= DATA SHOWN =
- - - -

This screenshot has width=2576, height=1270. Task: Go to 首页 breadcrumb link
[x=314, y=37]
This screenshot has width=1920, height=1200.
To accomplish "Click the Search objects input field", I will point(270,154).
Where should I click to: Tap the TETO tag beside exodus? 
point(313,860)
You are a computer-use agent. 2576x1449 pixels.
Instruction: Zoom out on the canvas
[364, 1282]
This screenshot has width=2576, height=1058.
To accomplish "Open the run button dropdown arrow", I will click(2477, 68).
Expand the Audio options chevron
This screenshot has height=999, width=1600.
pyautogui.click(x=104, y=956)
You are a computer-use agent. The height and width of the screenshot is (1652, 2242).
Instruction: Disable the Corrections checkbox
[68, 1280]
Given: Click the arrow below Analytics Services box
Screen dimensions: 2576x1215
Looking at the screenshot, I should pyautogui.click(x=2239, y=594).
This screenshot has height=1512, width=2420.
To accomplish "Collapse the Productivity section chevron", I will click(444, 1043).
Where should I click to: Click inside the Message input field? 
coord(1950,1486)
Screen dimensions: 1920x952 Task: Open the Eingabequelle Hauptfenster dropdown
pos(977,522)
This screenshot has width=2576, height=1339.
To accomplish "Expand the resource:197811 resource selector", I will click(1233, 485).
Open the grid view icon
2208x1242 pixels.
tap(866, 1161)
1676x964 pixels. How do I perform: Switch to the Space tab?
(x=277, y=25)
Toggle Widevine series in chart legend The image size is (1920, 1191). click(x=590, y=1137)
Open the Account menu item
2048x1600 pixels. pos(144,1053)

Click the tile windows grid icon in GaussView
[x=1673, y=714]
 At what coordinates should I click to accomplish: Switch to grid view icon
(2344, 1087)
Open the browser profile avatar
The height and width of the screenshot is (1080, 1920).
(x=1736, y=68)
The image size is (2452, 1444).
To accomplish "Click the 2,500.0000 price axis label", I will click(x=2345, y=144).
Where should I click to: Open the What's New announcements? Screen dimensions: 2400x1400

- - - -

= WHAT TO DO =
Across the listing, tally every line that includes the word "computer" and supply the total alone.

= RESULT BELOW =
2